先に2本収納タイプを保有していたので、カスタムヘリテイジ912 と プロフェッショナルギアのペンケース選びは、2本収納タイプを基準に考えました。

2本の万年筆は、サイズの記載があります。

  • φ15.7mm 140mm(カスタムヘリテイジ912)
  • φ18.0mm 129mm(プロフェッショナルギア)

2本収納タイプだと、カスタムヘリテイジの長さだと上部があらわになってしまいます。

FREESE 本革一枚作り 2本収納タイプ(レッド)

これだと鞄の中で、他のものと擦れてしまう可能性があるので、上部まで覆われる1本収納タイプにしました。

FREESE 本革一枚作り 1本収納タイプ(ブラウン)

ちょうどいい感じです。


1本収納タイプ(for プロフェッショナルギア)

こちらはブルーを選びましたが、ブラウンと比べてレザーの厚さと硬さがかなり異なっていました。

FREESE 本革一枚作り 1本収納タイプ(ブルー)

色の違いというよりは、使われている革の品質の違いなのかもしれません。

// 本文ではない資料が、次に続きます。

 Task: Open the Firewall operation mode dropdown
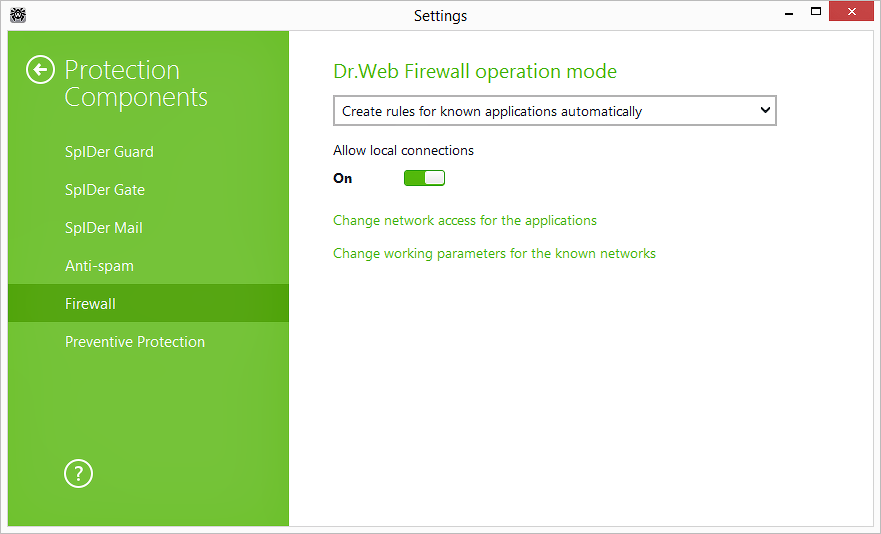point(554,111)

ブラウンと比べてブルーは、かなり柔らかいので、短いプロフェッショナルギアも取り出すことができますが、硬いブラウンの方だと、短い万年筆を取り出すのに苦労します。

短い万年筆用であれば2本収納タイプの方がいいかもしれません。


FREESE ペンケースの使い勝手

高級感あふれる感じではありませんが、シンプルな作りで見た目も悪くありません。

裏地は柔らかく肌触りのよいスエードで、しっかりと万年筆を守ってくれます。内側のスエード生地もポロポロと剥がれてしまうこともありません。暫く使っていると万年筆の形状にも馴染んできます。

革の品質にバラツキがあるのかもしれませんが、1,000円とは思えないクオリティです。長く使うために時折レザー用のクリームを塗っています。

お気に入りの万年筆を持ち運びには、最適なペンケースです。


気がついたらFREESEペンケースが増殖していた(2025.11)

気がつけば手元のペンケースが淘汰され、残ったのはFREESEのペンケースばかりになってしまいました。

WANCHER テラサキ レザーケースとFREESEペンケース

左から、レッド2本差し、ディープグリーン、ブラウンx3、ブルー、レッドx2、ブラック、、

WANCHER(ワンチャー)の万年筆は軸が太いのでWANCHER テラサキ レザーペンケースに収納しています。

普段は万年筆を1本だけ持ち歩いているので、一本差しタイプで十分です。また、万年筆を満遍なく使うために“日替わり”で持ち歩く1本を変えるようにしています。そういう意味でも、一本差しのケースはとても便利です。

FREESEのペンケースが増殖していった理由は単純です。

  • 万年筆全体が保護できる
  • 取り出しやすい
  • 安価である
  • デザインがシンプル

デスクでは一本差しのペンスタンドを

デスクに座っているときは、毎回ケースにしまうのも手間になるので、一本差しのペン立てが便利です。他のペンとぶつかることもないですし、机の上で万年筆が主張してくれます。

COREDA(コレダ)ブラックウォールナット ペンスタンド 1本

ペンスタンドは温もりのある木製を選びました。